Foto Nederlands Instituut voor Militaire Historie

De meeste Engelandvaarders werden pas ná 1945 bekend, maar Jaap van Hamel en zijn kameraad Rudi van Daalen Wetters haalden als tijdens de Tweede Wereldoorlog de (Engelse) kranten. Hun tocht over de Noordzee was dan ook bijzonder gewaagde onderneming, die maar nét goed afliep.

De Nederlandse ambtenaar die hun relaas noteerde, had er zeven volgetikte blaadjes voor nodig. „Van Februari 1941 hadden zij reeds plannen om Nederland te verlaten en naar Engeland over te steken”, begon hij zijn verslag. „Zij hadden daartoe een opvouwbare kano gekocht. (…) Ook kochten zij een buitenboordmotor . Het wachten was op goed weer, en op een tijd dat er geen maan was.”

Op 21 juni was het zover. Een dag eerder hadden Van Hamel en Van Daalen Wetters hun kano nabij het strand van Katwijk in de bosjes verstopt. Geholpen door twee vrienden ging het duo te water, hees een zeiltje en zette koers naar het westen. „Na een uur te hebben gezeild, werd getracht de motor aan te zetten. Dit lukte echter niet, daar de motor vol met zand zat. Zij hebben toen de motor weggegooid, evenals de 25 liter benzine die ze bij zich hadden. Verder hebben ze uitsluitend gezeild.”

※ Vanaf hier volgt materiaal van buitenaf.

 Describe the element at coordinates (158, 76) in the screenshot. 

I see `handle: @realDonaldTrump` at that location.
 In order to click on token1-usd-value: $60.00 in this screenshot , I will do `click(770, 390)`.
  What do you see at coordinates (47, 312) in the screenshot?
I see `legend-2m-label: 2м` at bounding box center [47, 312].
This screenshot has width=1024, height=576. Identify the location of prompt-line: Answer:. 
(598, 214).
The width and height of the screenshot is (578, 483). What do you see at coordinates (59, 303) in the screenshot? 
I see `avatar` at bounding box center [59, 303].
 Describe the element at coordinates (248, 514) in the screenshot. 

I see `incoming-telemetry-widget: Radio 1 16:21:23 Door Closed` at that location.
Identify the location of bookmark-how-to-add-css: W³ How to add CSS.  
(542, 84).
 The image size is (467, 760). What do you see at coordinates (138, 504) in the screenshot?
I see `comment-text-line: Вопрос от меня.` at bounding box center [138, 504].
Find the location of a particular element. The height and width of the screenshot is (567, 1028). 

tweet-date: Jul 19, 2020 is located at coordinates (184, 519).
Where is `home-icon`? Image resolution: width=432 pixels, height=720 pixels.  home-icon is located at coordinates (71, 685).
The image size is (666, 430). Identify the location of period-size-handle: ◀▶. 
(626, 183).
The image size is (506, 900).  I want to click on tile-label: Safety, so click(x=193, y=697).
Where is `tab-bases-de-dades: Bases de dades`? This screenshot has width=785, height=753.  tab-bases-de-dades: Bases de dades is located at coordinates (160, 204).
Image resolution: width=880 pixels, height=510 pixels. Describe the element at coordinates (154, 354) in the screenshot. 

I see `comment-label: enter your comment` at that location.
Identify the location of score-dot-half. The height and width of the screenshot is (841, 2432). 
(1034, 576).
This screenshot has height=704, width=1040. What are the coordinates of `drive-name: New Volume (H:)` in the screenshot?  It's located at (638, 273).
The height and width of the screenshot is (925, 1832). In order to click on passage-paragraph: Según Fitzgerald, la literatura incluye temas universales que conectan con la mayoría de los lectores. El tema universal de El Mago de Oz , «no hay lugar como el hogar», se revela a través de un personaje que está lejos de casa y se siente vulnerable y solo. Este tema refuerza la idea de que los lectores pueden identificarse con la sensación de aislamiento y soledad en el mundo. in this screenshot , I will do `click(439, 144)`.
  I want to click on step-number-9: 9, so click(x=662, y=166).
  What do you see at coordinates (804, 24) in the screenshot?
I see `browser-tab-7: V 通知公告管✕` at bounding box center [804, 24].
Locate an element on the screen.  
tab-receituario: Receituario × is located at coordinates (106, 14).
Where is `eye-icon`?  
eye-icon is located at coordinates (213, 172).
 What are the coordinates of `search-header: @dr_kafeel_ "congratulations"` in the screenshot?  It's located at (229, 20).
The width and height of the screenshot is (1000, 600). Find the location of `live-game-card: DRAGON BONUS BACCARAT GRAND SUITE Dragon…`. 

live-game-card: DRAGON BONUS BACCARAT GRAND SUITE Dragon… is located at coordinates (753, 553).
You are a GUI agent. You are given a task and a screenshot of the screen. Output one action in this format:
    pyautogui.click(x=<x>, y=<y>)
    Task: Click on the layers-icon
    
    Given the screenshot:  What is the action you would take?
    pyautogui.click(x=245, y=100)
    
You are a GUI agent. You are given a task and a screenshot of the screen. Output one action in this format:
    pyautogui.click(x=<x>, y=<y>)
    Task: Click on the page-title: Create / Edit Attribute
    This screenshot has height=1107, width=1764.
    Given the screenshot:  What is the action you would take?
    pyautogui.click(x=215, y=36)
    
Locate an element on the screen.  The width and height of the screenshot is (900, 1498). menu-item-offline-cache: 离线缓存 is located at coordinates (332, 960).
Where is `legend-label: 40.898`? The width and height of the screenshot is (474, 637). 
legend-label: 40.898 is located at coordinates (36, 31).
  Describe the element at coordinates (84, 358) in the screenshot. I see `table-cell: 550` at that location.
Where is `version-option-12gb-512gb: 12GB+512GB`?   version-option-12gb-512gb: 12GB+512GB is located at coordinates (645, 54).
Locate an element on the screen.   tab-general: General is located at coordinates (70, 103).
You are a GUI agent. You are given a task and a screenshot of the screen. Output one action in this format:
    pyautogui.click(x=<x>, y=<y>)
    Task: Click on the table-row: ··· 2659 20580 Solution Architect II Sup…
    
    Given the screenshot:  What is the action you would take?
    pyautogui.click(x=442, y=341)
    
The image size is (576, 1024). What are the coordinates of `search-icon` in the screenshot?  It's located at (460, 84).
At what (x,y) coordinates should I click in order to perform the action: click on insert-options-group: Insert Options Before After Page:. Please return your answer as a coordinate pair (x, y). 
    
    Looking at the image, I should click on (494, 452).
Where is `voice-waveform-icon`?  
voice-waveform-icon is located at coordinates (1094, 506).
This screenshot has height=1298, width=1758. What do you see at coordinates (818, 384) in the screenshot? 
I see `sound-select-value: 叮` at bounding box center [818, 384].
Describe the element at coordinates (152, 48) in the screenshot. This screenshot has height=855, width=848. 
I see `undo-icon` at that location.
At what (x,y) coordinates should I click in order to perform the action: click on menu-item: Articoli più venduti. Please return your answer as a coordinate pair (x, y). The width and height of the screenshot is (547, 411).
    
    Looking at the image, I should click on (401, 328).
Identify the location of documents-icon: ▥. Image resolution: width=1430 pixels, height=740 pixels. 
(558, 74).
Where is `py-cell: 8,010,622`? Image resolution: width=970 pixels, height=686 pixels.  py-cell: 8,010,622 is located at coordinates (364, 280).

De tocht was niet zonder gevaren, want de mannen passeerden een Duits marine-konvooi en moesten zich een keer verschuilen onder een camouflage-zeil toen er een toestel van de Luftwaffe overvloog. Twee mannen in een kano, gekleed in uniformen van het Nederlandse leger, hadden ongetwijfeld bekijks getrokken.

Helaas voor Van Hamel en Van Daalen Wetters ging niet lang nadat ze hun motor overboord hadden gezet de wind liggen, waardoor de reis aanzienlijk langer duurde dan gepland. Pas na vijf dagen en vijf nachten pikte een schip van de Britse marine hen op, dertig kilometer ten westen van Lowestoft. Van Hamel verklaarde daarover: „Toen wij van boord kwamen konden we niet meer lopen. Wij hebben erg te lijden gehad van dorst, eten hadden we genoeg.” Hij was op een gegeven moment zelfs gaan hallucineren en dacht telkens dat hij land zag, terwijl er rondom niets dan water was.

De kano van Van Hamel en Van Daalen Wetters was er één van de vier die tijdens de oorlog de overkant zou bereiken. Het duo ging bij de Royal Air Force, en diende bij het Nederlandse 322 Squadron. Ze voerden gevechtsvluchten uit boven bezet Europa, totdat voor Van Hamel op 11 mei 1944 het noodlot toesloeg. Hij voerde op die dag een hoogtetest uit met een nieuwe Spitfire. De zuurstoftoevoer functioneerde niet naar behoren en Van Hamel verloor het bewustzijn en stortte neer. Van Daalen Wetters overleefde de oorlog wel, en emigreerde naar de Verenigde Staten.